The plaintiff’s evidence as to the negligence of the power company involved expert testimony as to how the defendant could have made its lines safe to prevent similar kinds of accidents. This included temporary and permanent insulation, proper de-energization procedures, visual warning procedures, and short-circuiting procedures. The plaintiffs’ expert stated that the paint hose, through repeated use, had become covered with a sufficient amount of paint so as to act as a conductor of electricity.

I.

The defendant’s first error centers on the trial court's failure to disclose the settlement facts to the jury at the beginning of the trial. The claim is made that the jury was confused over the absent parties. It is acknowledged that under Syllabus Point 2 of Groves v.

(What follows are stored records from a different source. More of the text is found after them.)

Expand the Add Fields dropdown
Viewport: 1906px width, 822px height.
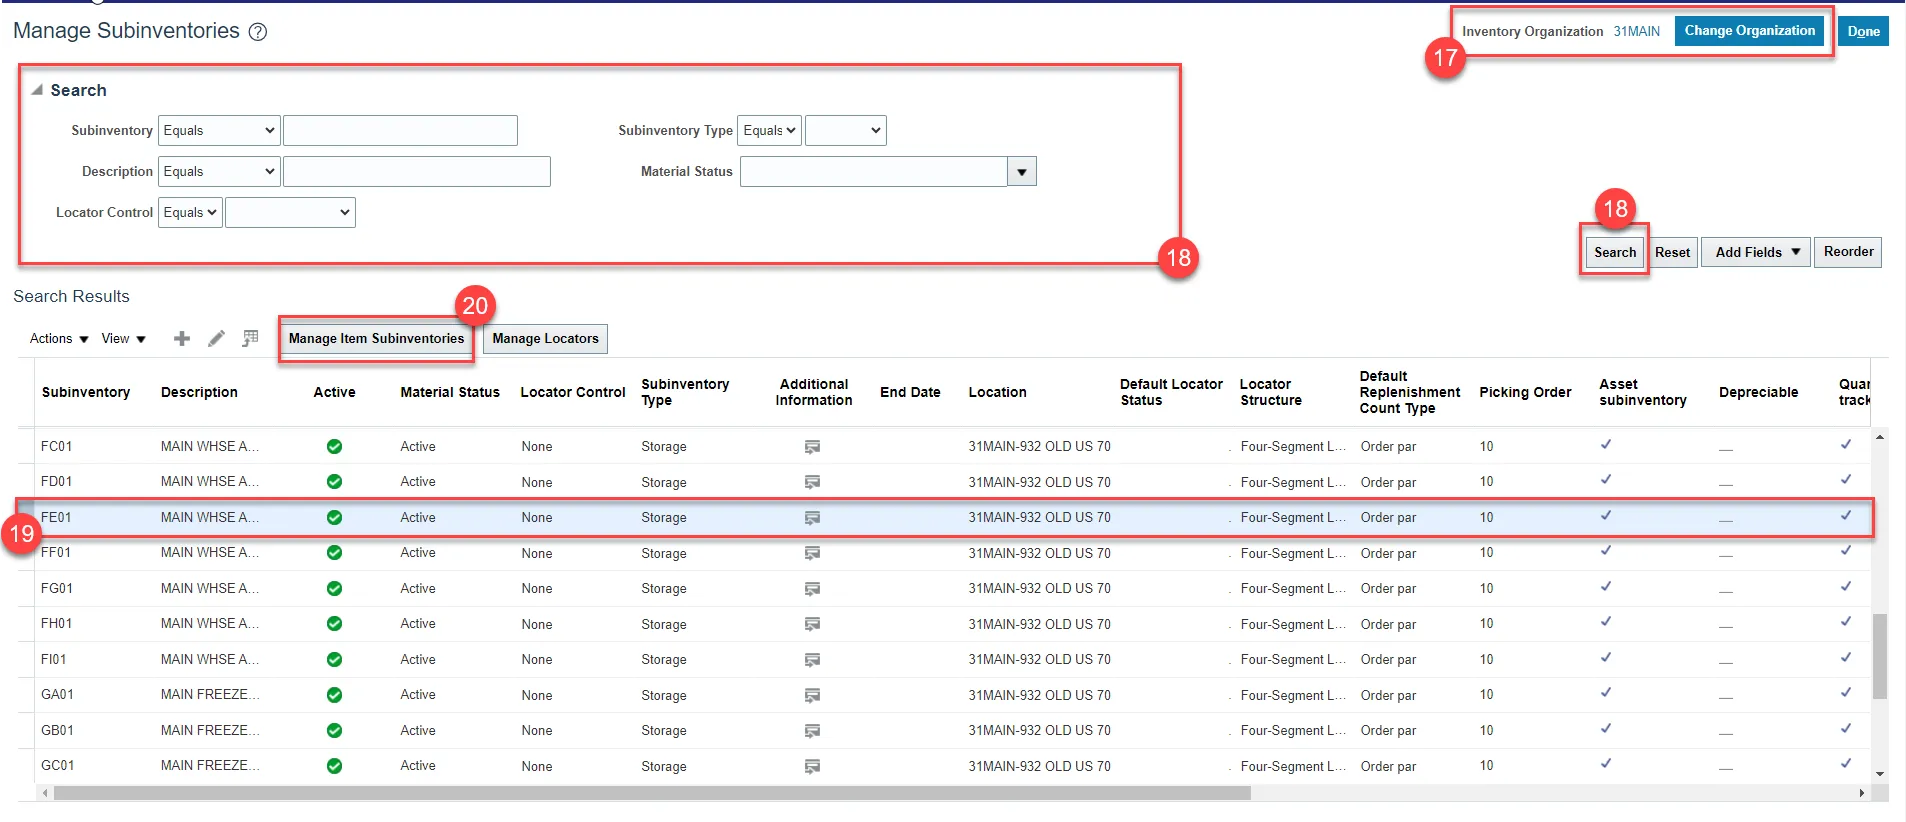[1756, 252]
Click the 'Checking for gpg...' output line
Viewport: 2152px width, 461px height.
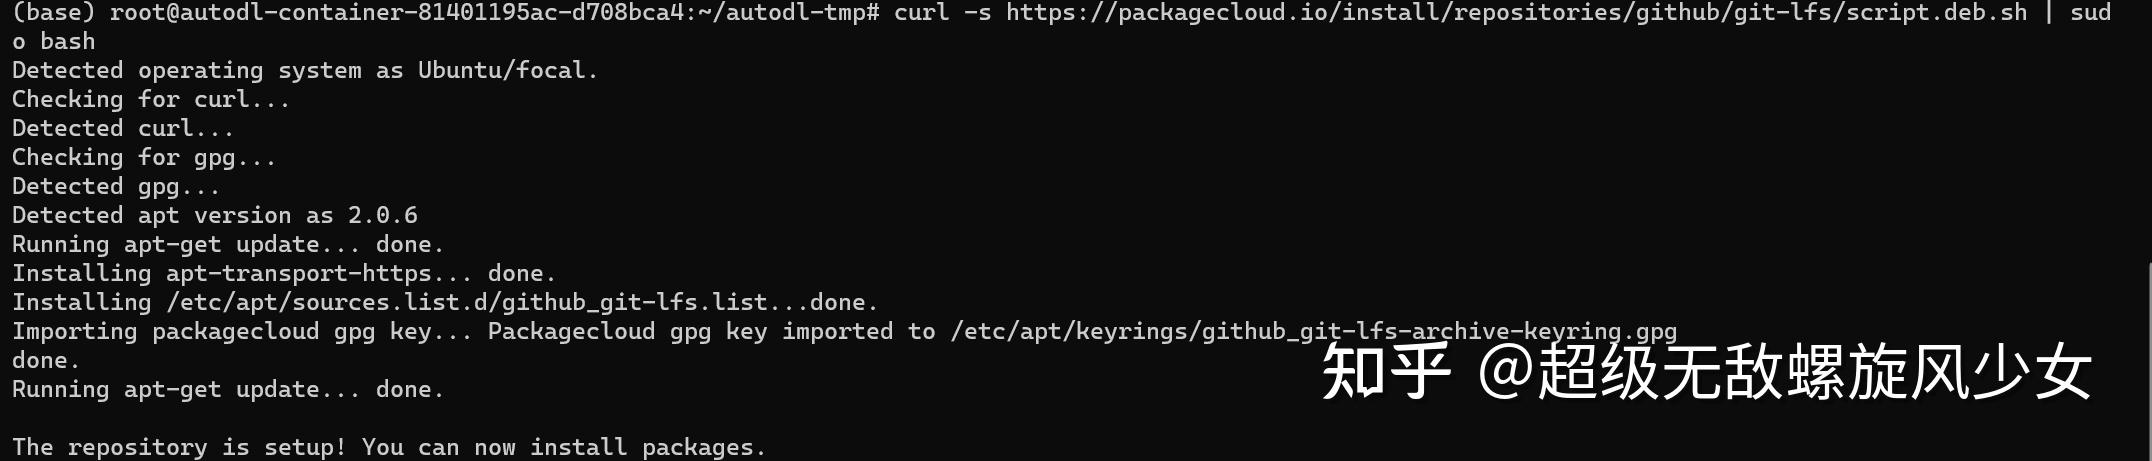(x=143, y=157)
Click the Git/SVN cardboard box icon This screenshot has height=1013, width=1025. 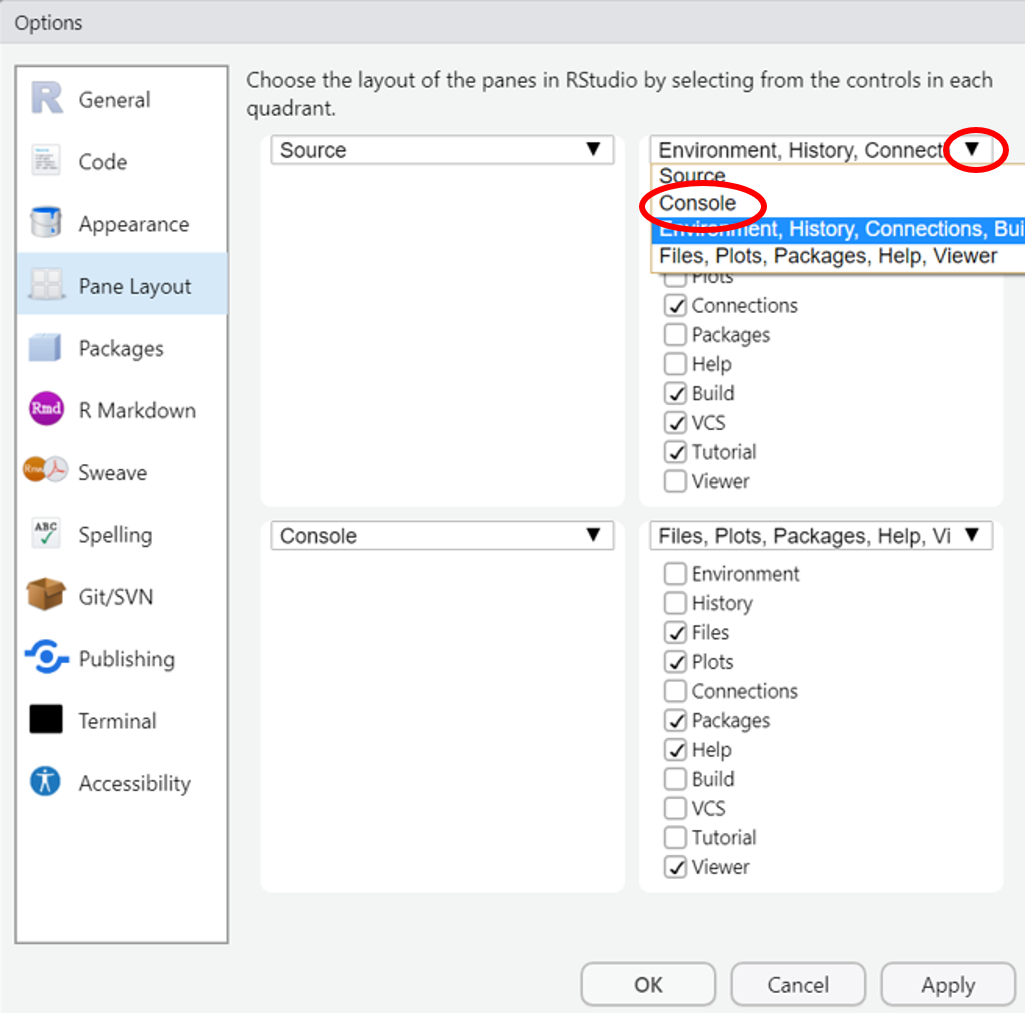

Compton, 167 W.Va. 873, 280 S.E.2d 708 (1981), in the absence of a written stipulation, the manner of disclosing the amount of any pretrial settlement and the dismissal of a party from a lawsuit is left to the discretion of the trial court:

“In the absence of a written stipulation by the parties, the better rule is to leave the question of the manner of handling" the offset occasioned by the settlement by a joint tortfeasor, as well as the manner of informing the jury that such party has been dismissed from lawsuits, to the sound discretion of the trial court.”

The power company argues that this syllabus point implies a duty on the part of a trial court to in some manner inform the jury that a party to the litigation has been dismissed.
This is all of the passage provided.